Datos proporcionados -
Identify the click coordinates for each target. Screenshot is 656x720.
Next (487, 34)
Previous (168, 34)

...

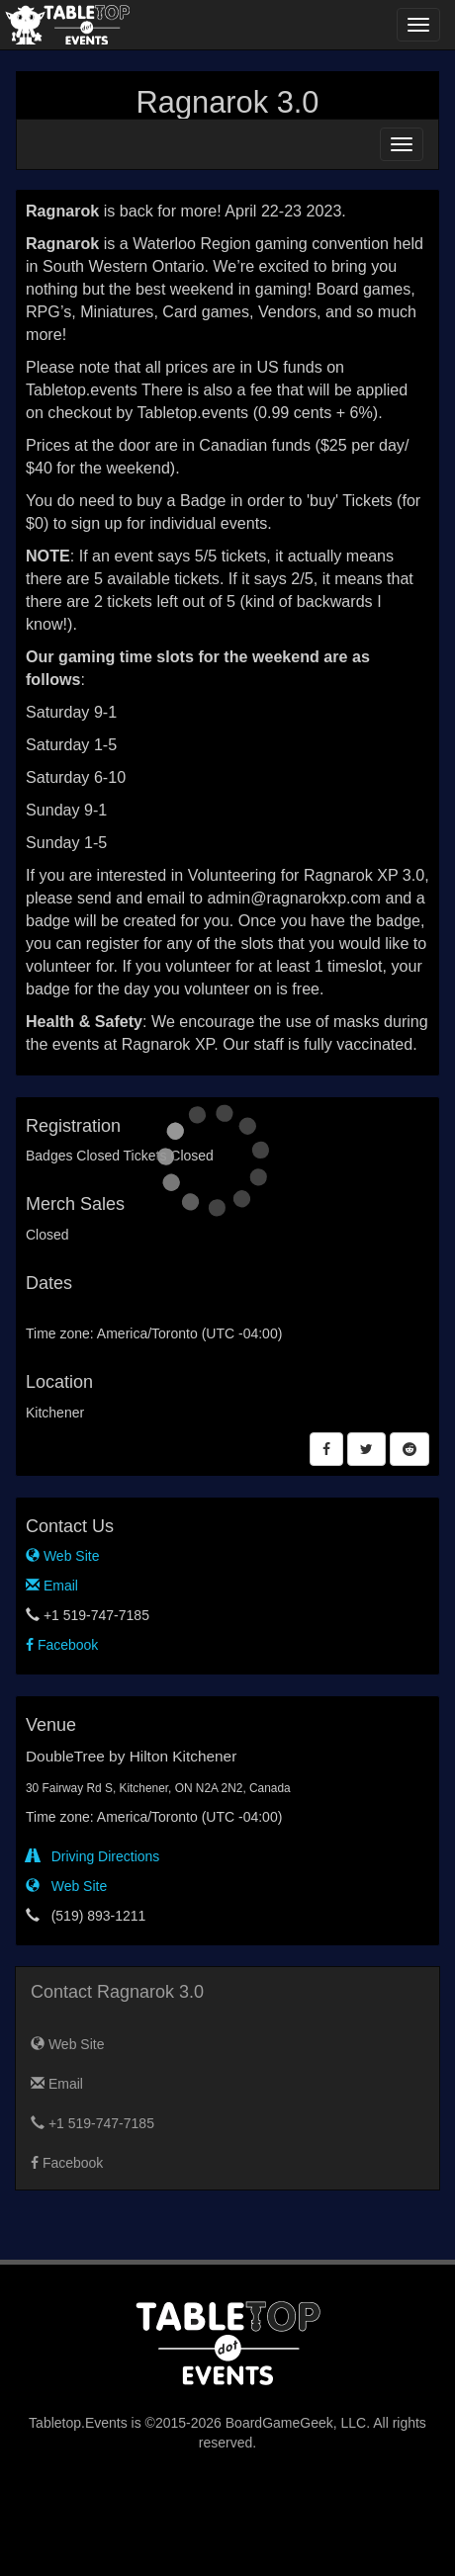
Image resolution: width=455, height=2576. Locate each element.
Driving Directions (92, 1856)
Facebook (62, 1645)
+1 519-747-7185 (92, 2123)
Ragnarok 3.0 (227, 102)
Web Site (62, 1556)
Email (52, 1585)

---

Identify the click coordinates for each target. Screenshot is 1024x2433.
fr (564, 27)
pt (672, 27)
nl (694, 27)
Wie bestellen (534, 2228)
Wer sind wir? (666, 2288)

Instrucciones y requisitos - Reproduce cada línea de las entradas que contenga la palabra "Screenshot". Ten en cuenta que se distinguen mayúsculas y minúsculas.

Respuesta completa -
Identify the click coordinates for each target. Screenshot is 656x720.
Identify the click coordinates for each target. Screenshot is 1024x2433.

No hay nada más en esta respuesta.